Work to be completed:
Render each line of the material below as one string in a JSON list, skipping blank lines. Leave the pictures out of the answer.

═════ Excerpted records ═════

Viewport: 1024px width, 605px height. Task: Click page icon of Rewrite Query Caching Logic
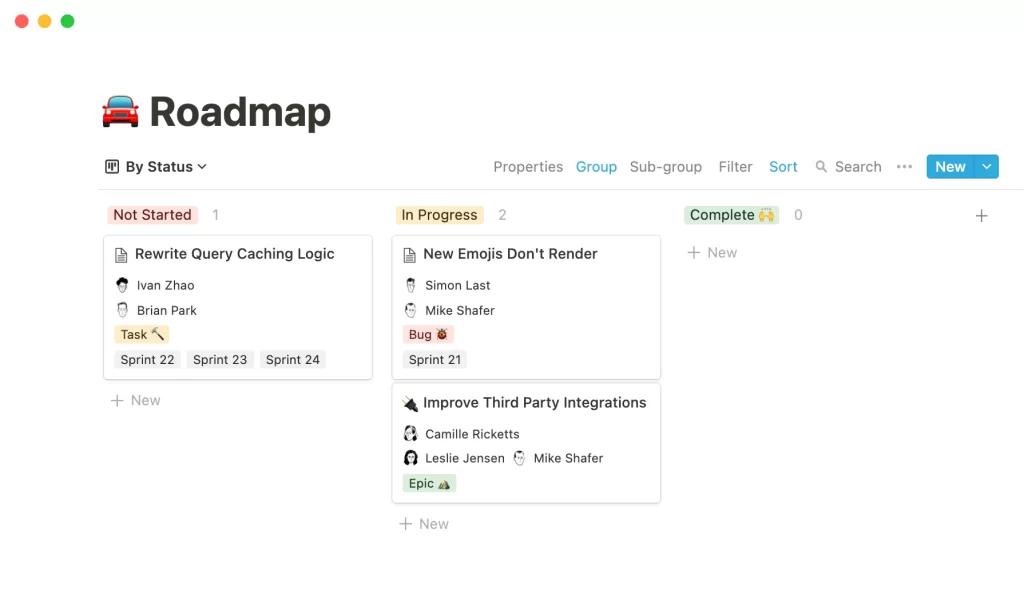pyautogui.click(x=121, y=255)
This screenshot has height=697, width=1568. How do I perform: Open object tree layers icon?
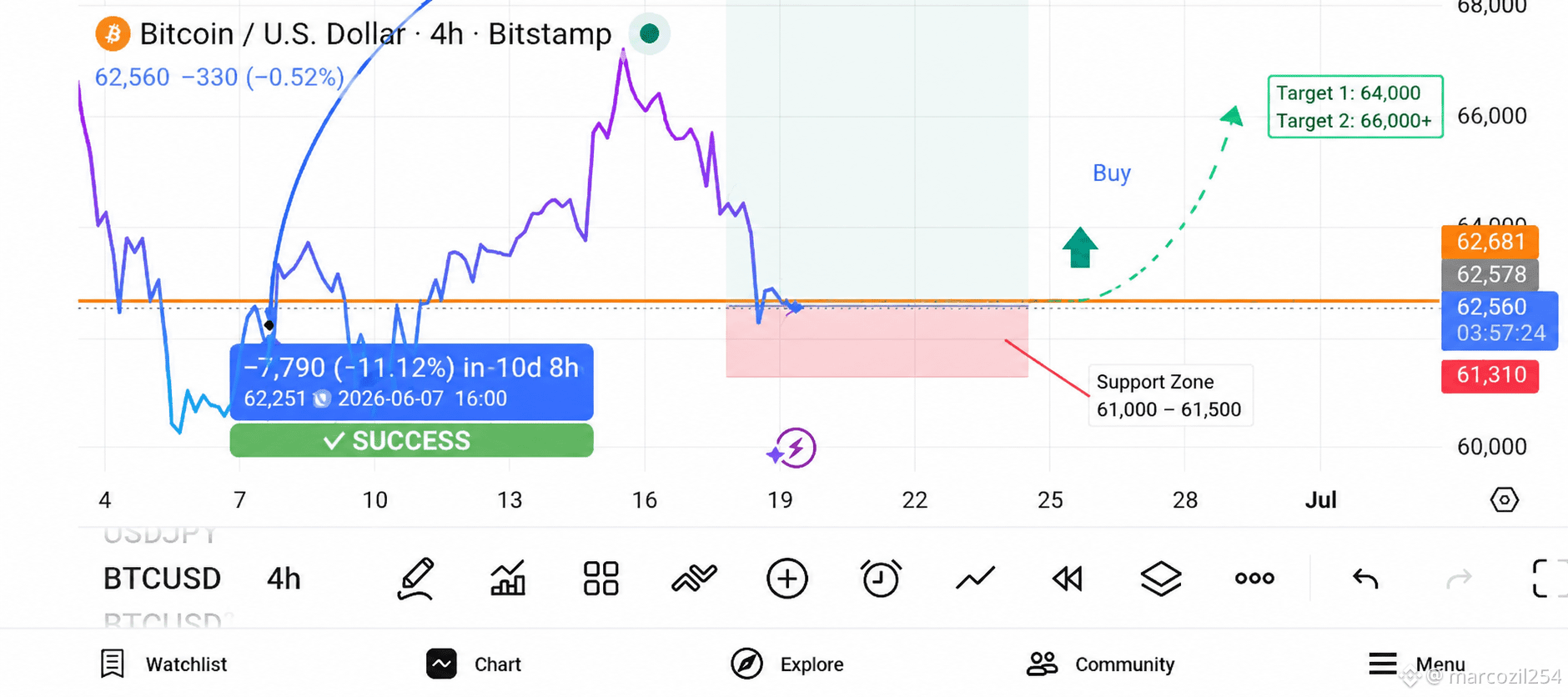pos(1161,578)
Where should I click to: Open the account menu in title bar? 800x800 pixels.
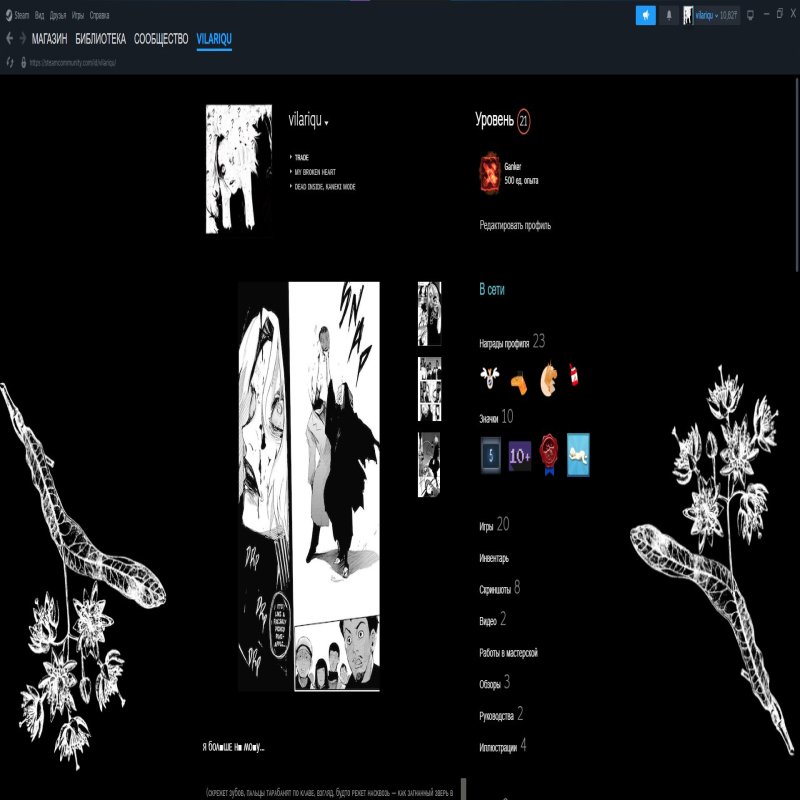click(x=711, y=15)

═════

Finished task:
[
  "Viewport: 1024px width, 605px height. Task: Click page icon of Rewrite Query Caching Logic",
  "pyautogui.click(x=121, y=255)",
  "This screenshot has height=697, width=1568. How do I perform: Open object tree layers icon?",
  "pos(1161,578)",
  "Where should I click to: Open the account menu in title bar? 800x800 pixels.",
  "click(x=711, y=15)"
]